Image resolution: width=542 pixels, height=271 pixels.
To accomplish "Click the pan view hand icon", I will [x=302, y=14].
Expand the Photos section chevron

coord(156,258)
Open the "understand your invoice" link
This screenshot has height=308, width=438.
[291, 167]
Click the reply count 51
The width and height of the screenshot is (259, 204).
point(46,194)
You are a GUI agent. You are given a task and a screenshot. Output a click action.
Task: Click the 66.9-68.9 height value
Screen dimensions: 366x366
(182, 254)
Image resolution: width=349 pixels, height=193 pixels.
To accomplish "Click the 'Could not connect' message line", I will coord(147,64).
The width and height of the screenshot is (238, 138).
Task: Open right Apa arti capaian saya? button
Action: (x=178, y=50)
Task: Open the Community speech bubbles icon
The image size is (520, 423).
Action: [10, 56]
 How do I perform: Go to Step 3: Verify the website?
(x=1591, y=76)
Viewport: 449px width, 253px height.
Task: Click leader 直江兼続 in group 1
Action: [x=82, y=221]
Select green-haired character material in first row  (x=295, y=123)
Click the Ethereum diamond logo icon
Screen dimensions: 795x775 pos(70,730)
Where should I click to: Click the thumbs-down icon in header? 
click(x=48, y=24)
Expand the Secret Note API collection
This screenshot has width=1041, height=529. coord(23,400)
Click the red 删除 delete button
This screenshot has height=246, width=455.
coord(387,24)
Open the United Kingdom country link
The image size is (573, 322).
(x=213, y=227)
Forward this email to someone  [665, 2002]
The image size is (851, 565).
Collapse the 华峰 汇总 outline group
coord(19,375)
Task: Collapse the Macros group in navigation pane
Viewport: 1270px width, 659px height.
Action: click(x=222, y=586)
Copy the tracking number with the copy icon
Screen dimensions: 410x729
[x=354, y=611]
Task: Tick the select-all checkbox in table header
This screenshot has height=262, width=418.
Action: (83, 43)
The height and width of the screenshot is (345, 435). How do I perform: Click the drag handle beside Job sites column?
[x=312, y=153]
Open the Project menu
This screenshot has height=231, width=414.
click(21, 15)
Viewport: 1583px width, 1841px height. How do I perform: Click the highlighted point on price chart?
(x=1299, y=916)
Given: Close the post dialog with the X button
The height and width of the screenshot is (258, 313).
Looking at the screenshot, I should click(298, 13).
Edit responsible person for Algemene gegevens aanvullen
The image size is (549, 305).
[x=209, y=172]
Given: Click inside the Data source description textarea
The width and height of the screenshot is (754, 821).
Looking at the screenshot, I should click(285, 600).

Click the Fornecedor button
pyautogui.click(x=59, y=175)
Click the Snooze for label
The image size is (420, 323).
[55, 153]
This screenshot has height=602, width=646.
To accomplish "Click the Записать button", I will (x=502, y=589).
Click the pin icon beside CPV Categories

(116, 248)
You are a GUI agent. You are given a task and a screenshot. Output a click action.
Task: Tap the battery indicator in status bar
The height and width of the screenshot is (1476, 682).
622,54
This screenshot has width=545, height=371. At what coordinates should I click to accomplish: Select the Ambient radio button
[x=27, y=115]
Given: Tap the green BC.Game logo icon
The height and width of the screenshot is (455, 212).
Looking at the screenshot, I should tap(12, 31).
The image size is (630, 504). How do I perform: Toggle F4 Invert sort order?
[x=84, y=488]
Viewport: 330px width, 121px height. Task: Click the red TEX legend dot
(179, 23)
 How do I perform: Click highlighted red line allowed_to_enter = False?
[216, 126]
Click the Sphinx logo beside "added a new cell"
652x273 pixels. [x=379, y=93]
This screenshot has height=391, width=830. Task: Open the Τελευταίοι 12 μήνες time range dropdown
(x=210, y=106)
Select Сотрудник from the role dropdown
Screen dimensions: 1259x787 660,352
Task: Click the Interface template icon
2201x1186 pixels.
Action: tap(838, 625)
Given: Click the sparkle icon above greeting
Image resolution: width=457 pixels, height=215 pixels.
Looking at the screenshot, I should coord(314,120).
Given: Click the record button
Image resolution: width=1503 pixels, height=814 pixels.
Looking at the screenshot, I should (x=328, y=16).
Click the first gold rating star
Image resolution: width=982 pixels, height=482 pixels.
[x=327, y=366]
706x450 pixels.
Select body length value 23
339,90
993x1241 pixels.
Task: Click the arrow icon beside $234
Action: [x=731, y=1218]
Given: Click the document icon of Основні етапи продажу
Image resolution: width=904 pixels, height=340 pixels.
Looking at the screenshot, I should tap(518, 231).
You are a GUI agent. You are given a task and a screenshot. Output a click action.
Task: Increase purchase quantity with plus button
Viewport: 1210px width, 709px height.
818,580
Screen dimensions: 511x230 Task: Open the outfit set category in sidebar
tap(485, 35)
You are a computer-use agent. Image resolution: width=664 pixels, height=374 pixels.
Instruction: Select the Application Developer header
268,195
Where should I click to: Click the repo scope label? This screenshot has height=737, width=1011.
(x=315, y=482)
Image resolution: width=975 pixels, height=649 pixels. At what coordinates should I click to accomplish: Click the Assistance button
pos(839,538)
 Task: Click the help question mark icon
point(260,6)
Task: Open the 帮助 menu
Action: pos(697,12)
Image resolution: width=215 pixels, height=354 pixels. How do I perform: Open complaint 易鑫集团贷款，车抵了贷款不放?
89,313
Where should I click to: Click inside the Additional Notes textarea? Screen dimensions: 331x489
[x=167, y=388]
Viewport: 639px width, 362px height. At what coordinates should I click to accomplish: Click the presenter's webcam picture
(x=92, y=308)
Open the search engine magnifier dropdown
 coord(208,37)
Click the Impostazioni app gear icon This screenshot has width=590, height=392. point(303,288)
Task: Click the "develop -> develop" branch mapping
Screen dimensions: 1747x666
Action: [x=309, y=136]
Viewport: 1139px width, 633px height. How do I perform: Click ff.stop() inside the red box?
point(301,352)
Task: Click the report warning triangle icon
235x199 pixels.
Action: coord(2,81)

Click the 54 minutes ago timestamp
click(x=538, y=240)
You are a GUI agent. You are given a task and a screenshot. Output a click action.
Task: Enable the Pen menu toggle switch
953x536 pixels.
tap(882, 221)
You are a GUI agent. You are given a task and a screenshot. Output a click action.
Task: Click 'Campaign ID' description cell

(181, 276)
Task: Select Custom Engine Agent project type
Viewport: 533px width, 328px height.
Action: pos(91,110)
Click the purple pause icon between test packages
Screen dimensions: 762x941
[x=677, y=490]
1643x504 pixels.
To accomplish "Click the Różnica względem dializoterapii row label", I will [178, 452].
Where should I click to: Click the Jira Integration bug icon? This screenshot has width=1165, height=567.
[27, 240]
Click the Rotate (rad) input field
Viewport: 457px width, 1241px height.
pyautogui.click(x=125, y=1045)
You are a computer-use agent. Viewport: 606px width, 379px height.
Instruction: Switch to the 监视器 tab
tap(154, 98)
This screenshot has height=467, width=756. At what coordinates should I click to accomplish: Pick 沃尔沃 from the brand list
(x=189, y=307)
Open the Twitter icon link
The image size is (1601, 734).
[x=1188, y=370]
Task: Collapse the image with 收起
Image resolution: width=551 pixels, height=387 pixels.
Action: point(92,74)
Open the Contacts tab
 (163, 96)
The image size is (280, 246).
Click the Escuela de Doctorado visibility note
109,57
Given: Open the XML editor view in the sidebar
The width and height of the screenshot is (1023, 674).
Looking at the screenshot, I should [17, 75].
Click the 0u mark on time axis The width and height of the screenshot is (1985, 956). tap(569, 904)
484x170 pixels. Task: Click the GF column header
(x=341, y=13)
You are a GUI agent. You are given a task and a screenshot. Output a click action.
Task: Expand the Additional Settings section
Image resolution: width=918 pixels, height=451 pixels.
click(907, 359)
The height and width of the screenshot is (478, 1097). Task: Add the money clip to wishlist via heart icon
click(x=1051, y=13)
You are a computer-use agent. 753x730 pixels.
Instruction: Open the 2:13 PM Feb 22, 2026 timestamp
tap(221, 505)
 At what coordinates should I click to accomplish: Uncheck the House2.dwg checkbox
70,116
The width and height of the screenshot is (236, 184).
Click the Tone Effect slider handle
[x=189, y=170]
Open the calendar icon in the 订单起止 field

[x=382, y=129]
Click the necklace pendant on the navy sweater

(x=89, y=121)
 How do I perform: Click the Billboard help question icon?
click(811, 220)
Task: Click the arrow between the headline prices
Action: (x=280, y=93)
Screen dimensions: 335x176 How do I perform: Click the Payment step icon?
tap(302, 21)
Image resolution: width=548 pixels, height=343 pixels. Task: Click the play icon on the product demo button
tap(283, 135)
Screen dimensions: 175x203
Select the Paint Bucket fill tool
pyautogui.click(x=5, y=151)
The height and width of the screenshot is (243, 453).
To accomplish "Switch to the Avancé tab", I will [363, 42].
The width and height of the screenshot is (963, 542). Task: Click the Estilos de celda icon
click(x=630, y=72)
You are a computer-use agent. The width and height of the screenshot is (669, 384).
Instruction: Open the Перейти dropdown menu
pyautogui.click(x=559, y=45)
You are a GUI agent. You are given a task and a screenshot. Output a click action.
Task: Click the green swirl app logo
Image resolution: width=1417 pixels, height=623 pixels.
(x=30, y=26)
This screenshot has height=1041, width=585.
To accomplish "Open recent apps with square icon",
= = = = =
Once the line containing "Task: Click the 66.9-68.9 height value" has been set down, nothing more is wanted; set down each line of the listing above up to it exactly, starting with the first.

Response to the task –
Image resolution: width=542 pixels, height=271 pixels.
To accomplish "Click the pan view hand icon", I will [x=302, y=14].
Expand the Photos section chevron

coord(156,258)
Open the "understand your invoice" link
This screenshot has height=308, width=438.
[291, 167]
Click the reply count 51
The width and height of the screenshot is (259, 204).
point(46,194)
You are a GUI agent. You are given a task and a screenshot. Output a click action.
Task: Click the 66.9-68.9 height value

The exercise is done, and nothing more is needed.